All you need is some time apart from the current needs of your business devoted to a Beta Department, and some smart people willing to think outside-the-box!

To get started: You need a team of creative individuals that represent many areas of your company, not just tech talent. You need to make sure they have a deep understanding of your company and your base audience. You need to have a pretty open-ended hierarchy in the group (with the exception of one designated lead to keep things on track.) This can range anywhere in size from being an entire division of your company to a team that meets bi-weekly on Friday afternoons, depending on the funds you have available to devote to the department. They need to be able to work mostly autonomously, but they also need to be regulated to produce content and adhere to the timelines they set for projects. There should be room for brainstorming sessions that take the group in a new direction, but there should be a set of priorities identified by upper management based on needs and problems that need a solution within the company. They should be able to make a working prototype of any program, device, or product they come up with.
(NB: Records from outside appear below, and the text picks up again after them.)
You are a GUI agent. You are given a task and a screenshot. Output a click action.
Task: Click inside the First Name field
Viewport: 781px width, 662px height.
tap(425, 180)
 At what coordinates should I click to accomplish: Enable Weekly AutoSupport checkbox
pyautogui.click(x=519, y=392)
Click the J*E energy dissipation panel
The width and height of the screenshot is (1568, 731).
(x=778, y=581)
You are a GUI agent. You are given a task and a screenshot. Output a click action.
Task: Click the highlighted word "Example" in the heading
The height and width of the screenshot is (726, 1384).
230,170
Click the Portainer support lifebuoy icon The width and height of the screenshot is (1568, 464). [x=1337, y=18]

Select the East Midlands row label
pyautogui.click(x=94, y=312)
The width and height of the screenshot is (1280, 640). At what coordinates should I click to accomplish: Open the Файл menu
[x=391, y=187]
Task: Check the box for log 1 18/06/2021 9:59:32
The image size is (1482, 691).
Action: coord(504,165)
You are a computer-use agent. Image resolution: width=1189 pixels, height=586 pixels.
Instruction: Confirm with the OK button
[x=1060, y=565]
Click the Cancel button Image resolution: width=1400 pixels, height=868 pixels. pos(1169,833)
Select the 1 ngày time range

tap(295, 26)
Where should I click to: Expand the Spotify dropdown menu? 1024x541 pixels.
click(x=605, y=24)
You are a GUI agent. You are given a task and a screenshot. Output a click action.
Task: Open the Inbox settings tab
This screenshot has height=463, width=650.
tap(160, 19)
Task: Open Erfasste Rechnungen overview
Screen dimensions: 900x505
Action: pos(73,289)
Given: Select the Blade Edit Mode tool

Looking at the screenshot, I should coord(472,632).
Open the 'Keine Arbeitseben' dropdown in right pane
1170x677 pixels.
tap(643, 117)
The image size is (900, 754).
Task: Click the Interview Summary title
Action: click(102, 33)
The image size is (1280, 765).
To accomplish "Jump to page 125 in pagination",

And if you are still not sold on the idea of a Beta Department, the fact of the matter is companies need an innovation outlet to attract the best people.

Big companies need more of this when it comes to winning the talent wars — fueling young employees desires to build something new through the support of small side projects.

Companies with Beta Departments will win the talent wars for younger talent. Whether in the form of an in-house innovation labs or working with clients to consider new innovations, a percentage of employees time should be reserved for innovation bursts to explore possibilities — experimenting, failing, testing, and learning.

Beta departments feeds growth. Instead of maximizing short-term ROI (Return on Investment), focus on maximizing long-term return on innovation. Let a thousand flowers blossom. Invest, build and commercialize ideas using your own teams and resources.

A commitment to being involved in the execution of new employee ideas allows companies to be ahead of the pack, be exposed to new ways of thinking, and forge productive partnerships that can help you or our clients engage with customers. The practice of encouraging the best and brightest to take time away from regular tasks in order to pursue their brainiest ideas is how big companies can remain competitive and attract and retain talented people. It is also my personal motivation for helping agencies, big brands and like-minded companies move forward to maintain a competitive advantage in a world of constant change.